Wednesday, December 21, 2016

Infrastructure sharing. Why?

Infrastructure sharing. Why?

oleh: Adhitya Widyatama, Fery Andriyanto, Jhony Mangiring, Fadolly Ardin

Broadband penting bagi Indonesia di era ekonomi digital. 

Infrastruktur broadband Indonesia ditargetkan selesai pada tahun 2019. Dengan kondisi keuangan operator dan pasar yang sudah jenuh seperti saat ini, apakah investasi besar seperti periode sebelumnya akan masuk ke Indonesia untuk memenuhi target tersebut? 

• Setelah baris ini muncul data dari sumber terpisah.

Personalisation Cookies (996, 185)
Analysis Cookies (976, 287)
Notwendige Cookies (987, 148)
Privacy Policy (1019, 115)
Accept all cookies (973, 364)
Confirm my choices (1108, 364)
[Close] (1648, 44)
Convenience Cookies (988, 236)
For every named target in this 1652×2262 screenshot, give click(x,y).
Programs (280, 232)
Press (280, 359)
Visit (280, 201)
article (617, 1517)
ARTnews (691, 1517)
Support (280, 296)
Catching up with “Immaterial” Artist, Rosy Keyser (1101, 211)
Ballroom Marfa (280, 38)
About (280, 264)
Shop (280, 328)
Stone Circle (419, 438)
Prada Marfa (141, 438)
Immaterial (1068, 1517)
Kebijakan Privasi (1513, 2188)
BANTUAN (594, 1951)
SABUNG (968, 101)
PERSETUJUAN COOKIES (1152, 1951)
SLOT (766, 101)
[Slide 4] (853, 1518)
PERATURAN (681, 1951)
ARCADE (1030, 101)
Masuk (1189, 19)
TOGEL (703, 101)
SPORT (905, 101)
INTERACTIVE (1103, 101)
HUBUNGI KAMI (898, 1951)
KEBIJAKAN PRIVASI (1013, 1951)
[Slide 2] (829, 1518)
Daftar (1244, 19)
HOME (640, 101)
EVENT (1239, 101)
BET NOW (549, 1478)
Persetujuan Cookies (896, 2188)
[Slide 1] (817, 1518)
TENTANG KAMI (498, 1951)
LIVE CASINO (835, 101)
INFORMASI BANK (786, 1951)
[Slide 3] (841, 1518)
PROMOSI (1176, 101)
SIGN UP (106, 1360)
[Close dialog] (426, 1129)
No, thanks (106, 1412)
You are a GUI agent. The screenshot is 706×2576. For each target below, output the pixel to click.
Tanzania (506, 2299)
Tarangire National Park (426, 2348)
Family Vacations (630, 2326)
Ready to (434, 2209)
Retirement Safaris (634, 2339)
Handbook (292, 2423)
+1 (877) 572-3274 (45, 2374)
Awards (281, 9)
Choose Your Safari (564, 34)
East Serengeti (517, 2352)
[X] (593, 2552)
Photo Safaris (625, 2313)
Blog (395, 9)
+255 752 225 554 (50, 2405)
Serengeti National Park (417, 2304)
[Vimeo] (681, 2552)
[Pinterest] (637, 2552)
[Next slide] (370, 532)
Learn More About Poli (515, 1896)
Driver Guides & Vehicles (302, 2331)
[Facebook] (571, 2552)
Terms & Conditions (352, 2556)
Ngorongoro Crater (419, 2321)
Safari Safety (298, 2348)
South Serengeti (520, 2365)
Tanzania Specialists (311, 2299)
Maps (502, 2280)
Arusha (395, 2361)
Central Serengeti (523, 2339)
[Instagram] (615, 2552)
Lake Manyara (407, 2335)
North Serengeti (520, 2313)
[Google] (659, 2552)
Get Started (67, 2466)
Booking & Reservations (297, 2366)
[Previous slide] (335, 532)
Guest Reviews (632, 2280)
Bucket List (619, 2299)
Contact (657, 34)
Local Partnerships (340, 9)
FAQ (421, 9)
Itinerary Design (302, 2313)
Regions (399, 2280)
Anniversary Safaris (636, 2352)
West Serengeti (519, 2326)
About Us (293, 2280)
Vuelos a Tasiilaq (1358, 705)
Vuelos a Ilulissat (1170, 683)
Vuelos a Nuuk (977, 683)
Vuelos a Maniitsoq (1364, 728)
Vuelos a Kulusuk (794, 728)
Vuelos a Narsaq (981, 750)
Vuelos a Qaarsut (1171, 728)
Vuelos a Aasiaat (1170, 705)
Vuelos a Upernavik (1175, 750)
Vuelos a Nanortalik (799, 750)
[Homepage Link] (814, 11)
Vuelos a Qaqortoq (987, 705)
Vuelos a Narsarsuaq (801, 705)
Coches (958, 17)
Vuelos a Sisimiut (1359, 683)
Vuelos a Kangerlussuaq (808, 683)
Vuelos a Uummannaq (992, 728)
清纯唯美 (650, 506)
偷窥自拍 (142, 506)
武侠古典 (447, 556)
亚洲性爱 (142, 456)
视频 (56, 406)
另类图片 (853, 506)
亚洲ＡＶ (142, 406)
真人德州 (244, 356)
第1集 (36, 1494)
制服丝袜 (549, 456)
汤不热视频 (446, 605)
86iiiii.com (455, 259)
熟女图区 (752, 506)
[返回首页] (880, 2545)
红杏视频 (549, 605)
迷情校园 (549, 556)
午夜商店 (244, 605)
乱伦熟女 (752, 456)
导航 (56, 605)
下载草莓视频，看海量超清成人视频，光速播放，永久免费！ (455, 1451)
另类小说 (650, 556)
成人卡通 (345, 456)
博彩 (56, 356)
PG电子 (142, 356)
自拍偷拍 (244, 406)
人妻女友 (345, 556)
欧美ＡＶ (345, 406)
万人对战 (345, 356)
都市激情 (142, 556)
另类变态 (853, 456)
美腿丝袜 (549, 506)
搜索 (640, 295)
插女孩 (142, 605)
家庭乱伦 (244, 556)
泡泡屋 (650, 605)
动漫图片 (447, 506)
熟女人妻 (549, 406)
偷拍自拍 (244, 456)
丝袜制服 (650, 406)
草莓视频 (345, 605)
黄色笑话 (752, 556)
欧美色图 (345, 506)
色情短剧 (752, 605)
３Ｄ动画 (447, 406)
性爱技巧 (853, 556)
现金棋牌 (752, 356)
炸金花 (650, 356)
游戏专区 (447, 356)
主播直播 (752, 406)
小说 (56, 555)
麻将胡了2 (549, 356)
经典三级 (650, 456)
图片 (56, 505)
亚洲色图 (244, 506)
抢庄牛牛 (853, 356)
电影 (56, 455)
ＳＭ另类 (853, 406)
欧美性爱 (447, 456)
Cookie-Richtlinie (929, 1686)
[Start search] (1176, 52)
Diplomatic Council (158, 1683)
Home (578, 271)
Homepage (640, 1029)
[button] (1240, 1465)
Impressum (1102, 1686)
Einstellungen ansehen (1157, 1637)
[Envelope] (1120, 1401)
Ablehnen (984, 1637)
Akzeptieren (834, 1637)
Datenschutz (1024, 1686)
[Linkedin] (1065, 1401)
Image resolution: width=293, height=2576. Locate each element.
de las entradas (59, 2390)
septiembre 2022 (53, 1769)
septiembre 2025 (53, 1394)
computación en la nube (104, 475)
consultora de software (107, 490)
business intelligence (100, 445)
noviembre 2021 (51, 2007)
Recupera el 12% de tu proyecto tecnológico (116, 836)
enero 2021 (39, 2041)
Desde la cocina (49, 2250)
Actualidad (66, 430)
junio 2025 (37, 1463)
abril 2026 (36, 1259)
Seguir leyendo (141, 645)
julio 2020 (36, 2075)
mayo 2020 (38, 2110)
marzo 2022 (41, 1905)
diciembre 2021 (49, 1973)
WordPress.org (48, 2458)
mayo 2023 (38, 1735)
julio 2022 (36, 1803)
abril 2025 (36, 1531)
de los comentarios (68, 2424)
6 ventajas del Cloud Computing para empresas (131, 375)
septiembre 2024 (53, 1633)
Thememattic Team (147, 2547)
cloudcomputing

Alternatif apa yang tersedia dan apa saja kendalanya?

TUJUAN PENULISAN

Tujuan dari studi kasus ini adalah sebagai sarana belajar bagi mahasiswa untuk membangun awareness di bidang telekomunikasi dengan memperhatikan dan mengikuti perkembangan yang terjadi untuk kemudian menarik pengetahuan yang berharga dari artikel dan diskusi yang terjadi.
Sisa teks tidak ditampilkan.